[Stored items from a collection]
• • •
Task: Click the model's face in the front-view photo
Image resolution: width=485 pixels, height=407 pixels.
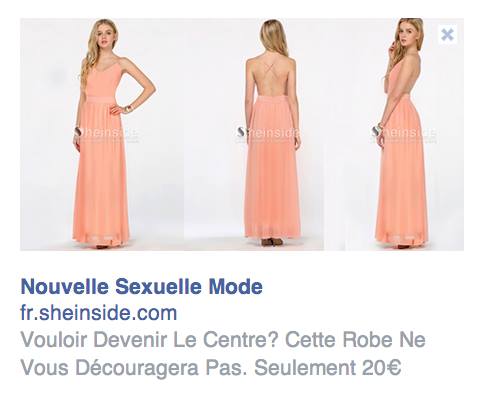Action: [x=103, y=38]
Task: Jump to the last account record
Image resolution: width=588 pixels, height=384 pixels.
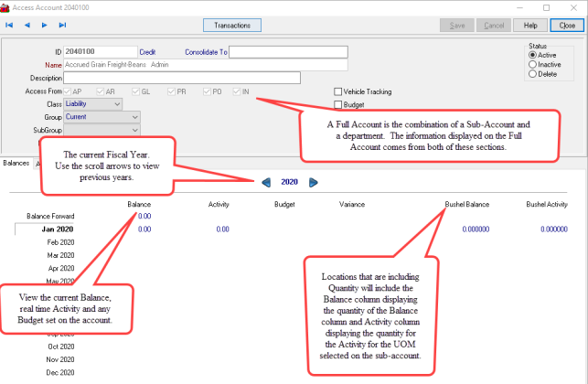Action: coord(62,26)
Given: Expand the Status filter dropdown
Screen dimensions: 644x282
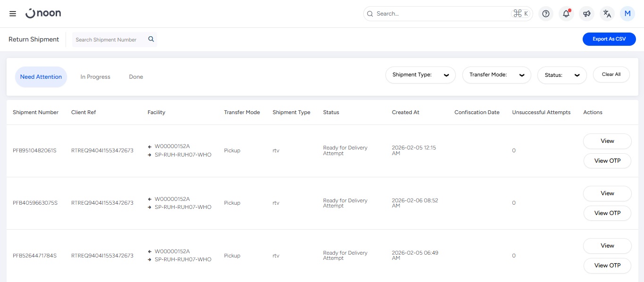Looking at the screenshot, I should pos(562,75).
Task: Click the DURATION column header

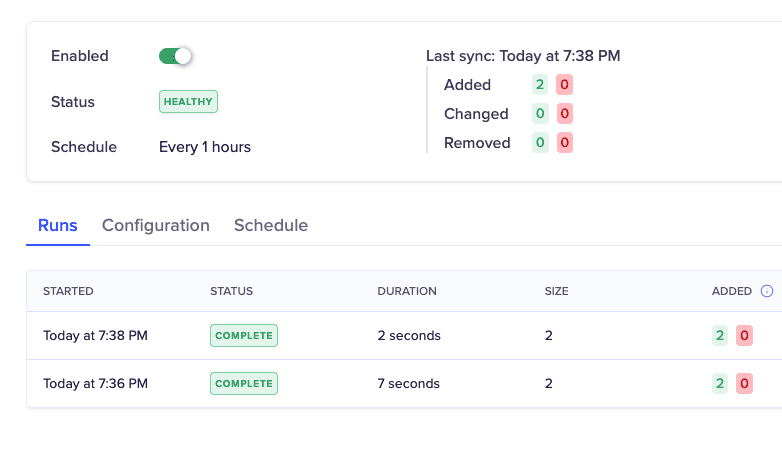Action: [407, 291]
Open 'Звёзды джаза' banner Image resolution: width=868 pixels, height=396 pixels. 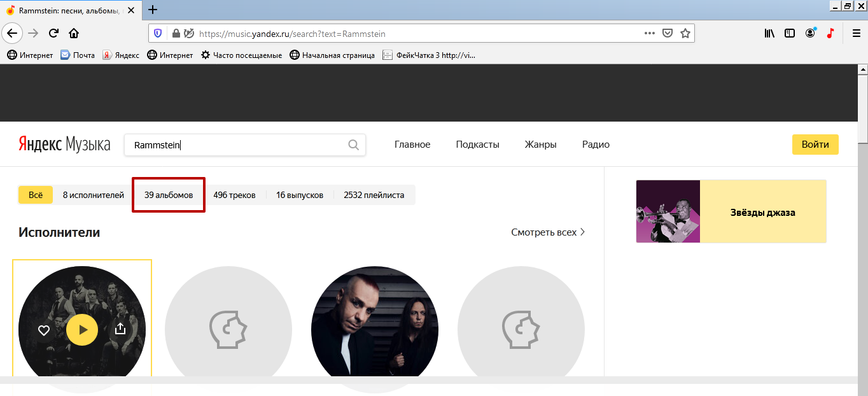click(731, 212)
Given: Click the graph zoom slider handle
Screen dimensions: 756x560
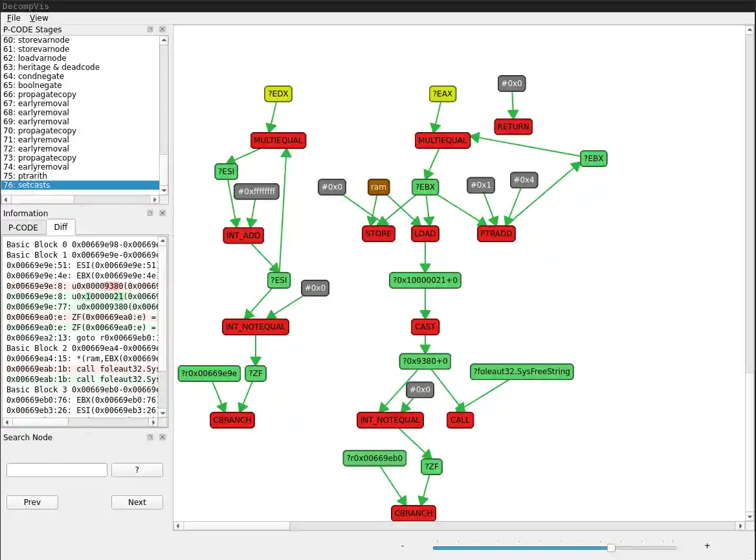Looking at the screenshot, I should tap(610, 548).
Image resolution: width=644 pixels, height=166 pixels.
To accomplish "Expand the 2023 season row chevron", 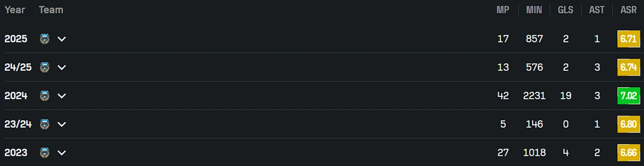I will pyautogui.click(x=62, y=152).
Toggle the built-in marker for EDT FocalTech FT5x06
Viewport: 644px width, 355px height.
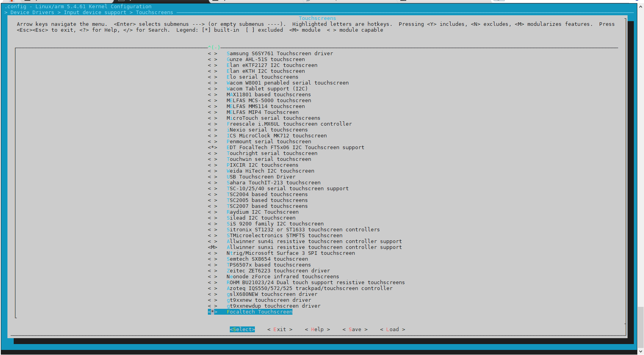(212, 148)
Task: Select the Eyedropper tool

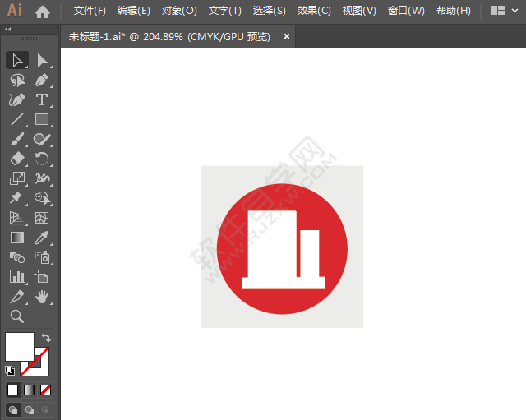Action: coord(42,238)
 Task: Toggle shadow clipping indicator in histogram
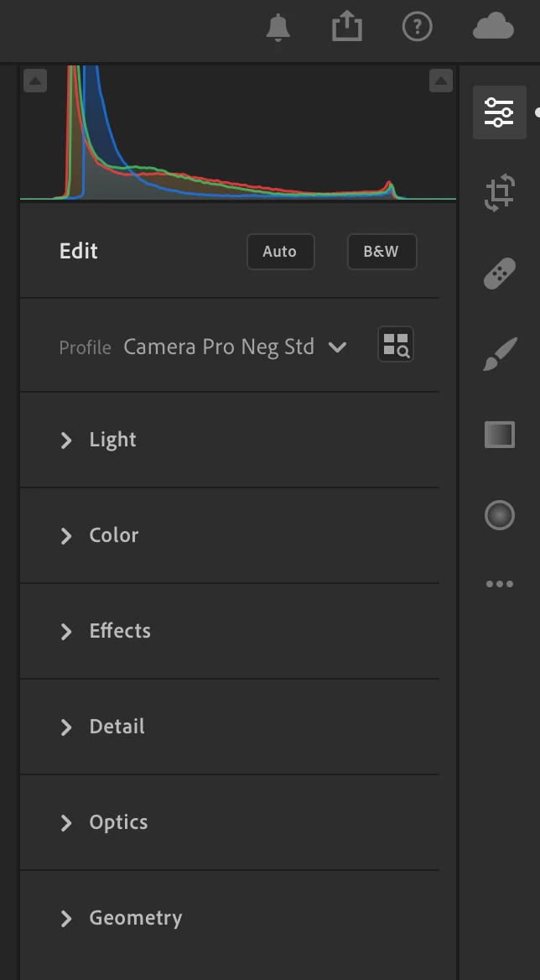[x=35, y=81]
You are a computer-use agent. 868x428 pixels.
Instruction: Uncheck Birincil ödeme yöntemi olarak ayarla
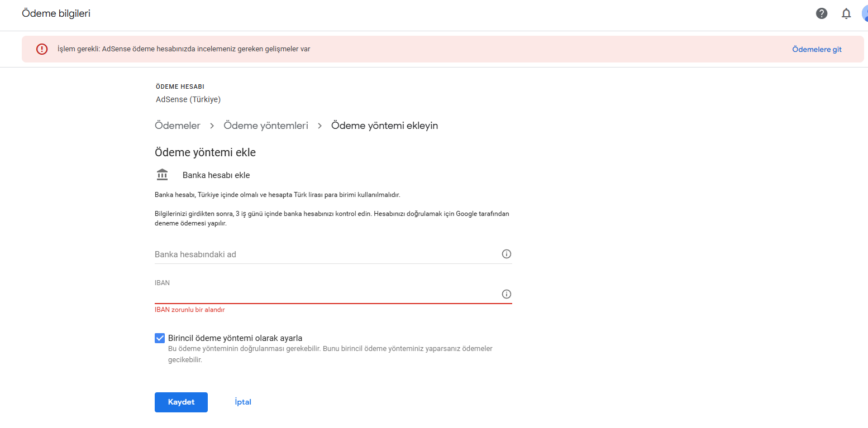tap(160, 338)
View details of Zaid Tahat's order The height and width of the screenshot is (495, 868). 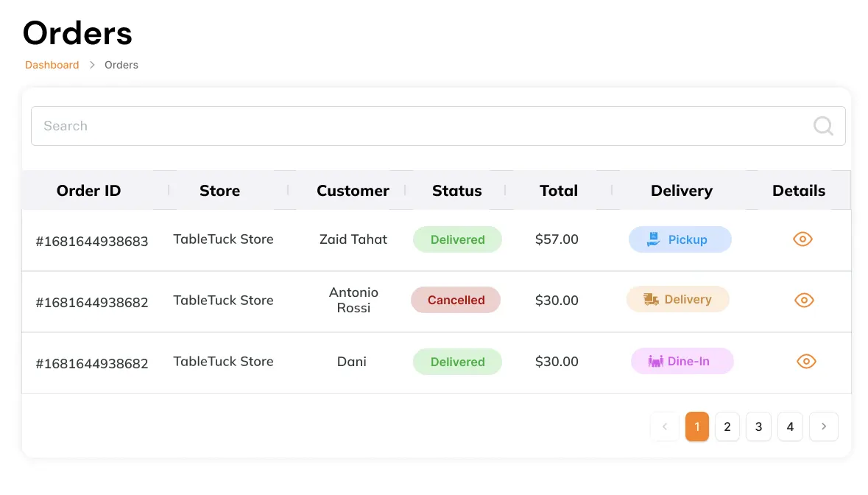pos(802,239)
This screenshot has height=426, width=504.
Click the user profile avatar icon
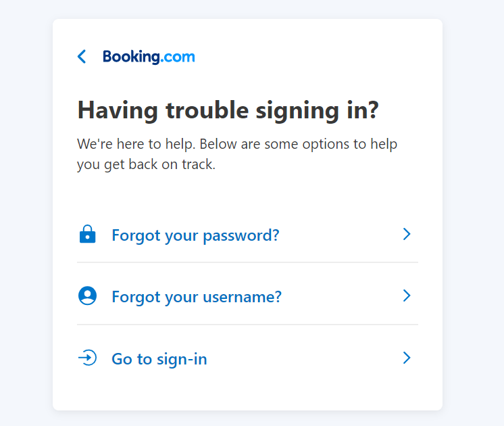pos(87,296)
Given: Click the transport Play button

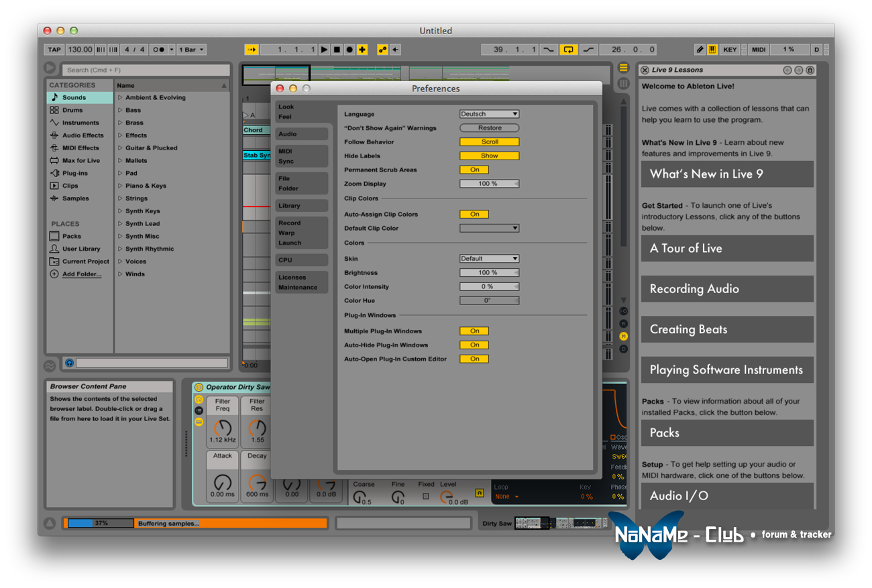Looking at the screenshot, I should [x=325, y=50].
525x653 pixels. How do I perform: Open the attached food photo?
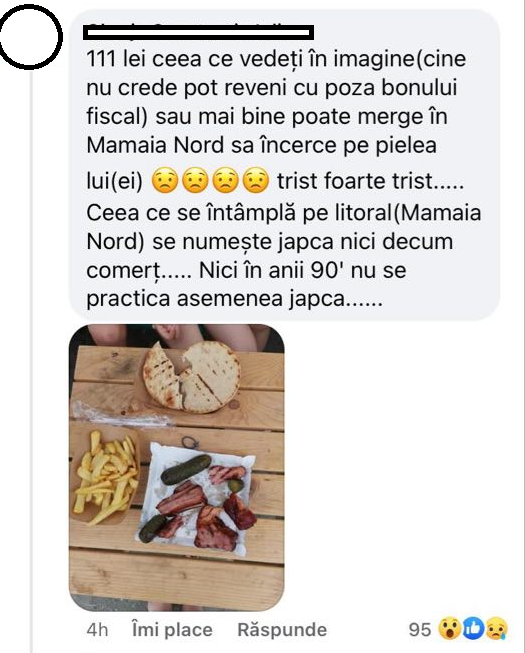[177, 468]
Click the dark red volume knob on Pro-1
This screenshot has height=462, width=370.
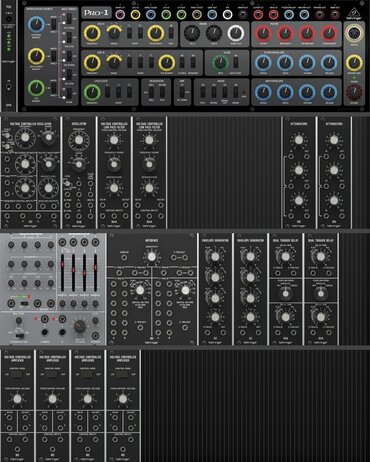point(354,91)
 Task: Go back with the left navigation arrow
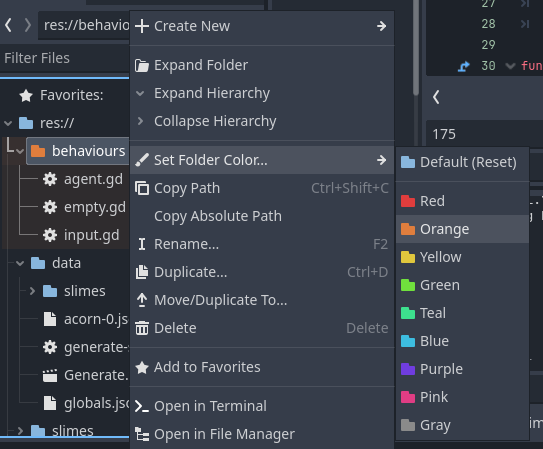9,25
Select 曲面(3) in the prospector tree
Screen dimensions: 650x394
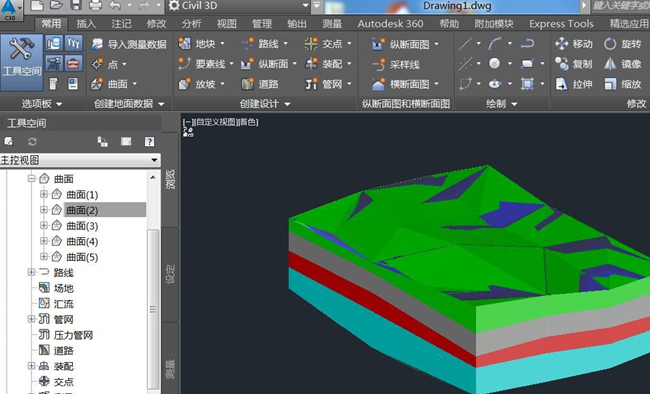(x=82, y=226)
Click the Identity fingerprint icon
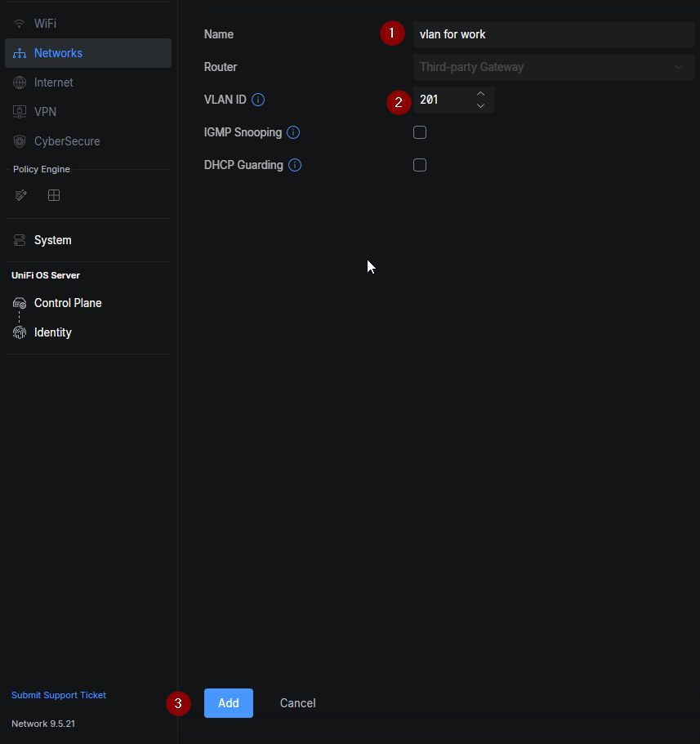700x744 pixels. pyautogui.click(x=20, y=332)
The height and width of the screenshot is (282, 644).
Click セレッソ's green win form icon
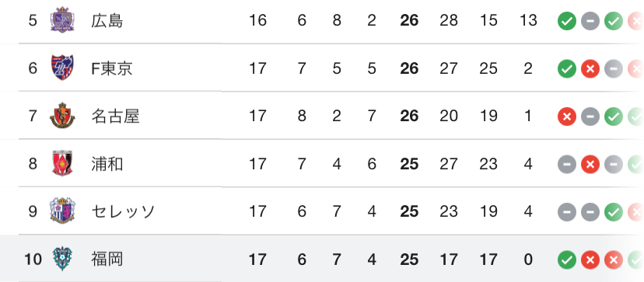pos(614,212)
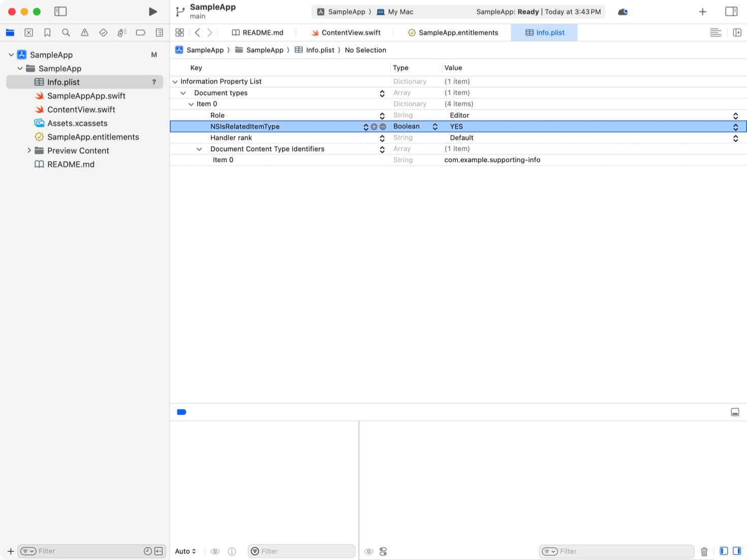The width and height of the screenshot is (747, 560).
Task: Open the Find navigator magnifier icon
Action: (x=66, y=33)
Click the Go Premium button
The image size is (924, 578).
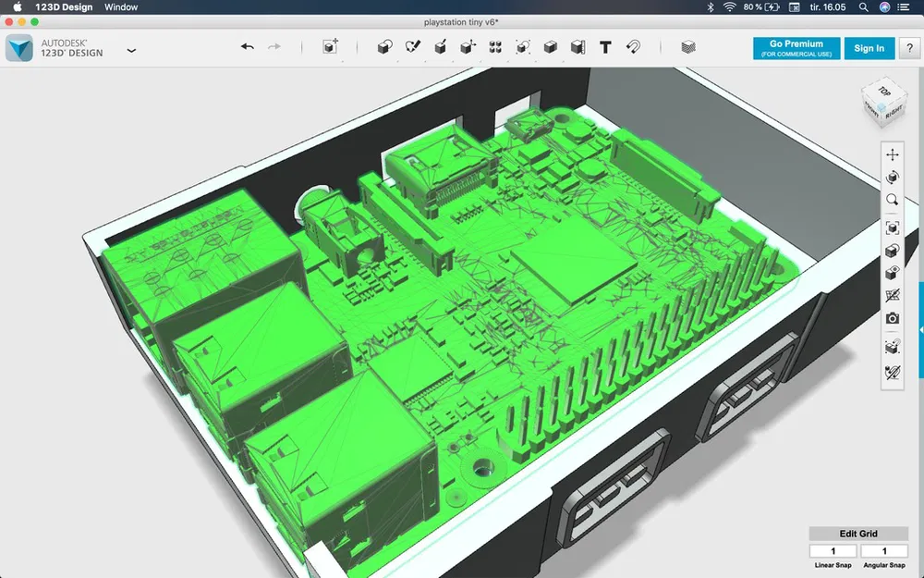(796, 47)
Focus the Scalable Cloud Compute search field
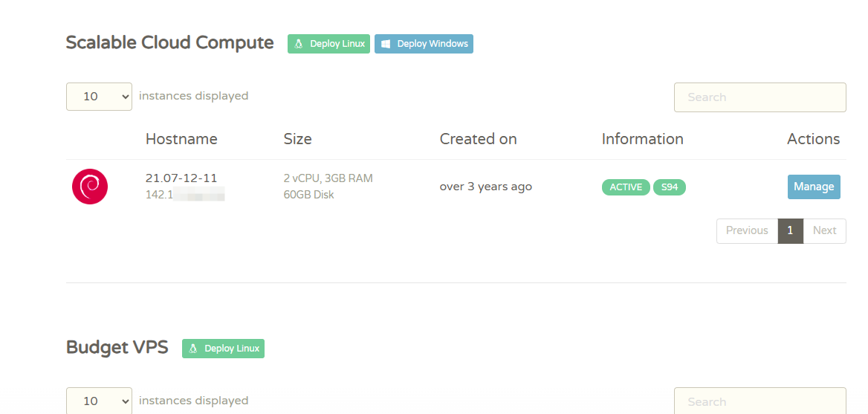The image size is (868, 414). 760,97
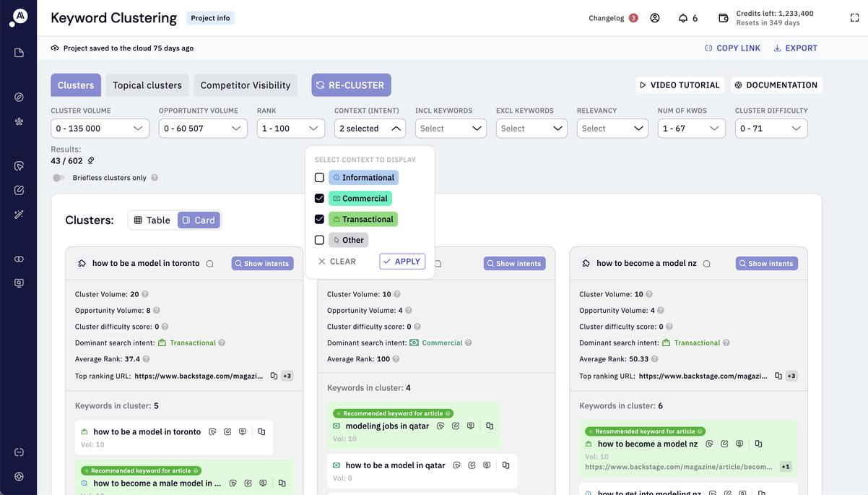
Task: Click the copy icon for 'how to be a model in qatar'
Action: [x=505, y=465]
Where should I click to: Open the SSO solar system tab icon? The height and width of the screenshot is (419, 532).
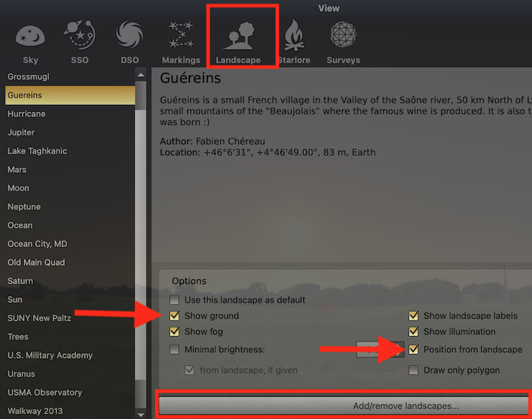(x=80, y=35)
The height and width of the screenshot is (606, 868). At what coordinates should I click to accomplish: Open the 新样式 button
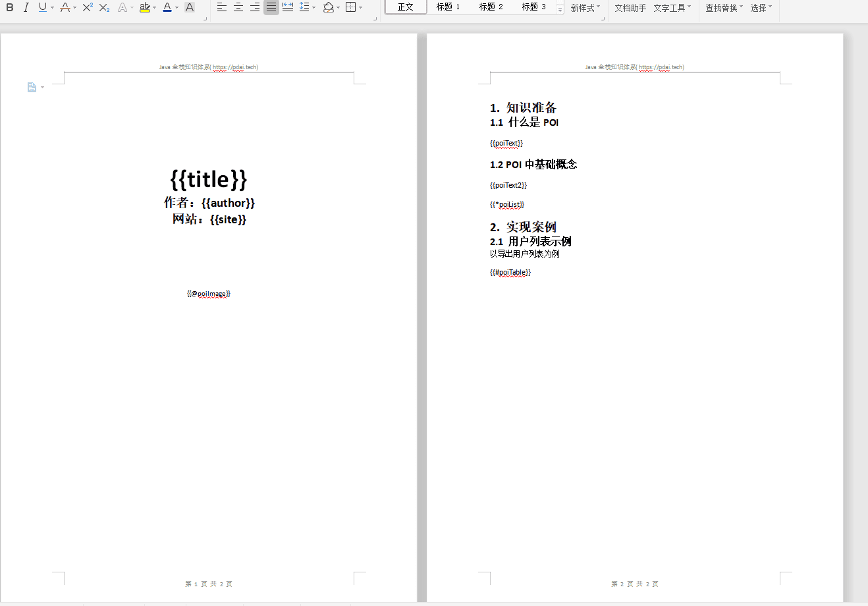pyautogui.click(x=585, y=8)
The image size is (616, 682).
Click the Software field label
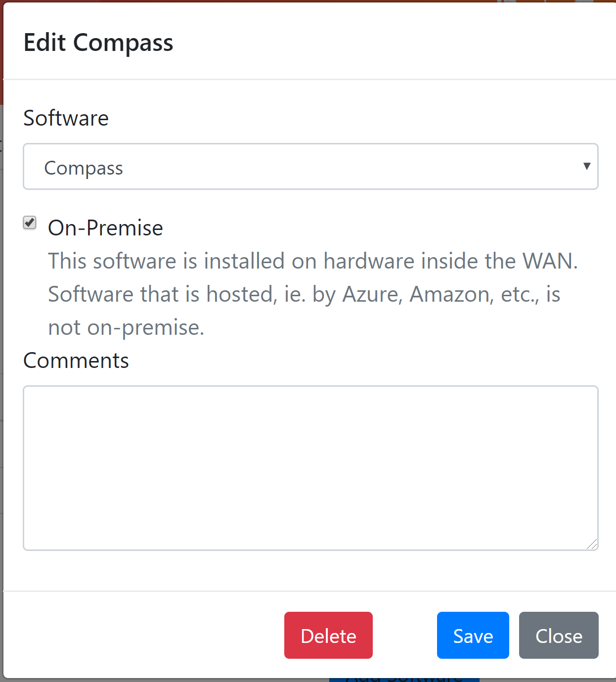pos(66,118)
• • •
**Work item**
All lines from the one containing "Select 曲面(3) in the prospector tree" to the last line of the records above, both included, need to be repeated word for word; omit the pictures.

**Result of the exercise**
Select 曲面(3) in the prospector tree
Screen dimensions: 650x394
(x=82, y=226)
Click the Identity fingerprint icon
700x744 pixels. pyautogui.click(x=20, y=332)
The height and width of the screenshot is (282, 644).
Click セレッソ's green win form icon
pos(614,212)
The width and height of the screenshot is (747, 560).
Task: Open the Find navigator magnifier icon
Action: (x=66, y=33)
Click the Go Premium button
The image size is (924, 578).
(796, 47)
Focus the Scalable Cloud Compute search field
The image size is (868, 414). 760,97
Task: Click the copy icon for 'how to be a model in qatar'
Action: [x=505, y=465]
Where should I click to: Open the SSO solar system tab icon? The height and width of the screenshot is (419, 532).
(x=80, y=35)
The height and width of the screenshot is (606, 868). At what coordinates should I click to accomplish: Open the 新样式 button
pyautogui.click(x=585, y=8)
The image size is (616, 682).
Click the Software field label
pos(66,118)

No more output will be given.